Pixel coordinate grounding data:

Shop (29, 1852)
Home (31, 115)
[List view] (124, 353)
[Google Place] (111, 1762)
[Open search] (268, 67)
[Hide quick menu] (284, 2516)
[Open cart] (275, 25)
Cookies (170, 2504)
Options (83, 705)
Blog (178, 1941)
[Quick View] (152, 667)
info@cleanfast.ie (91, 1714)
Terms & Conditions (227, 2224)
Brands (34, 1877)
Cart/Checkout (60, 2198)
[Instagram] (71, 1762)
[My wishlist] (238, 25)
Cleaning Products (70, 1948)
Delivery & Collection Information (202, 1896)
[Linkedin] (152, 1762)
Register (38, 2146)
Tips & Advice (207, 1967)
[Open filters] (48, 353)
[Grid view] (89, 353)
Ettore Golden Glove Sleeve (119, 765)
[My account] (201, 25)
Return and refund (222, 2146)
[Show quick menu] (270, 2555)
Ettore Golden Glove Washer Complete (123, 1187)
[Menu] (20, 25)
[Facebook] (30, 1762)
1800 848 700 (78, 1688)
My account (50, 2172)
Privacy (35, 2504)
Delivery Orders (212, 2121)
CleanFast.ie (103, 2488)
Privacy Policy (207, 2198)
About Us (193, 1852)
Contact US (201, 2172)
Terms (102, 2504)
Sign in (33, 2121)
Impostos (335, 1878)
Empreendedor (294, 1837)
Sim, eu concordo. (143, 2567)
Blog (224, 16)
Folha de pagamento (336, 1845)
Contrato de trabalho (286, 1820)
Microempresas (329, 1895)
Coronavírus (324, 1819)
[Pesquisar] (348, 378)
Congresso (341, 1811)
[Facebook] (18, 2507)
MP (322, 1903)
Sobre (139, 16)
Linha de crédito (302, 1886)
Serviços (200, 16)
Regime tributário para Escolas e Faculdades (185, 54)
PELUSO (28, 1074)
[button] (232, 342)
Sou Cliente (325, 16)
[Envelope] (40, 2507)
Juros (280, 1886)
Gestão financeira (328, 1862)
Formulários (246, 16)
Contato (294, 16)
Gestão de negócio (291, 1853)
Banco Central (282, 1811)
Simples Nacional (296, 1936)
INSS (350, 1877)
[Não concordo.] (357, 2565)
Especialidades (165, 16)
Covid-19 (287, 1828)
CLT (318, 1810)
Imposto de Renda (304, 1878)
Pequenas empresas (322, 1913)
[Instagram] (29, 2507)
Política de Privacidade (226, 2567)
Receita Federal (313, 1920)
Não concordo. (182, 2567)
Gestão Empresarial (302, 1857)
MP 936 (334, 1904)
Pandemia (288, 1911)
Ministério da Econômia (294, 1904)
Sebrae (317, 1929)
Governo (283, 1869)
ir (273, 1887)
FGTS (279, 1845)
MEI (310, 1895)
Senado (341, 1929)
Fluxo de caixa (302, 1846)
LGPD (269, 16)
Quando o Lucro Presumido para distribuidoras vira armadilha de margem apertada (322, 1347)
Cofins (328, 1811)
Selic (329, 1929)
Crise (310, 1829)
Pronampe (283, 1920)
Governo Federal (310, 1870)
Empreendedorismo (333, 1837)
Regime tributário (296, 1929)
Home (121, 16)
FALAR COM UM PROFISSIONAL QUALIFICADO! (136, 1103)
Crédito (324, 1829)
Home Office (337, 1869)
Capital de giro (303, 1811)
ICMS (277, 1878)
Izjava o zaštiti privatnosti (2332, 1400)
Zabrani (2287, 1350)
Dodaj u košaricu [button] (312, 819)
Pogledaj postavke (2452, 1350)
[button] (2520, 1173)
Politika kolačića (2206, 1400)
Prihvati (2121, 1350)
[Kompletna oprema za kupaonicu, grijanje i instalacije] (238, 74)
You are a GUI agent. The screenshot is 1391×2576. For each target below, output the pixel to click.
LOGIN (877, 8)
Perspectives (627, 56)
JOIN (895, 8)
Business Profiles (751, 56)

**Activity:** Copy down the complete data exactly as supplied.

**Written response:**
Shop (29, 1852)
Home (31, 115)
[List view] (124, 353)
[Google Place] (111, 1762)
[Open search] (268, 67)
[Hide quick menu] (284, 2516)
[Open cart] (275, 25)
Cookies (170, 2504)
Options (83, 705)
Blog (178, 1941)
[Quick View] (152, 667)
info@cleanfast.ie (91, 1714)
Terms & Conditions (227, 2224)
Brands (34, 1877)
Cart/Checkout (60, 2198)
[Instagram] (71, 1762)
[My wishlist] (238, 25)
Cleaning Products (70, 1948)
Delivery & Collection Information (202, 1896)
[Linkedin] (152, 1762)
Register (38, 2146)
Tips & Advice (207, 1967)
[Open filters] (48, 353)
[Grid view] (89, 353)
Ettore Golden Glove Sleeve (119, 765)
[My account] (201, 25)
Return and refund (222, 2146)
[Show quick menu] (270, 2555)
Ettore Golden Glove Washer Complete (123, 1187)
[Menu] (20, 25)
[Facebook] (30, 1762)
1800 848 700 (78, 1688)
My account (50, 2172)
Privacy (35, 2504)
Delivery Orders (212, 2121)
CleanFast.ie (103, 2488)
Privacy Policy (207, 2198)
About Us (193, 1852)
Contact US (201, 2172)
Terms (102, 2504)
Sign in (33, 2121)
Impostos (335, 1878)
Empreendedor (294, 1837)
Sim, eu concordo. (143, 2567)
Blog (224, 16)
Folha de pagamento (336, 1845)
Contrato de trabalho (286, 1820)
Microempresas (329, 1895)
Coronavírus (324, 1819)
[Pesquisar] (348, 378)
Congresso (341, 1811)
[Facebook] (18, 2507)
MP (322, 1903)
Sobre (139, 16)
Linha de crédito (302, 1886)
Serviços (200, 16)
Regime tributário para Escolas e Faculdades (185, 54)
PELUSO (28, 1074)
[button] (232, 342)
Sou Cliente (325, 16)
[Envelope] (40, 2507)
Juros (280, 1886)
Gestão financeira (328, 1862)
Formulários (246, 16)
Contato (294, 16)
Gestão de negócio (291, 1853)
Banco Central (282, 1811)
Simples Nacional (296, 1936)
INSS (350, 1877)
[Não concordo.] (357, 2565)
Especialidades (165, 16)
Covid-19 (287, 1828)
CLT (318, 1810)
Imposto de Renda (304, 1878)
Pequenas empresas (322, 1913)
[Instagram] (29, 2507)
Política de Privacidade (226, 2567)
Receita Federal (313, 1920)
Não concordo. (182, 2567)
Gestão Empresarial (302, 1857)
MP 936 (334, 1904)
Pandemia (288, 1911)
Ministério da Econômia (294, 1904)
Sebrae (317, 1929)
Governo (283, 1869)
ir (273, 1887)
FGTS (279, 1845)
MEI (310, 1895)
Senado (341, 1929)
Fluxo de caixa (302, 1846)
LGPD (269, 16)
Quando o Lucro Presumido para distribuidoras vira armadilha de margem apertada (322, 1347)
Cofins (328, 1811)
Selic (329, 1929)
Crise (310, 1829)
Pronampe (283, 1920)
Governo Federal (310, 1870)
Empreendedorismo (333, 1837)
Regime tributário (296, 1929)
Home (121, 16)
FALAR COM UM PROFISSIONAL QUALIFICADO! (136, 1103)
Crédito (324, 1829)
Home Office (337, 1869)
Capital de giro (303, 1811)
ICMS (277, 1878)
Izjava o zaštiti privatnosti (2332, 1400)
Zabrani (2287, 1350)
Dodaj u košaricu [button] (312, 819)
Pogledaj postavke (2452, 1350)
[button] (2520, 1173)
Politika kolačića (2206, 1400)
Prihvati (2121, 1350)
[Kompletna oprema za kupaonicu, grijanje i instalacije] (238, 74)
You are a GUI agent. The screenshot is 1391×2576. For each target below, output the pixel to click.
LOGIN (877, 8)
Perspectives (627, 56)
JOIN (895, 8)
Business Profiles (751, 56)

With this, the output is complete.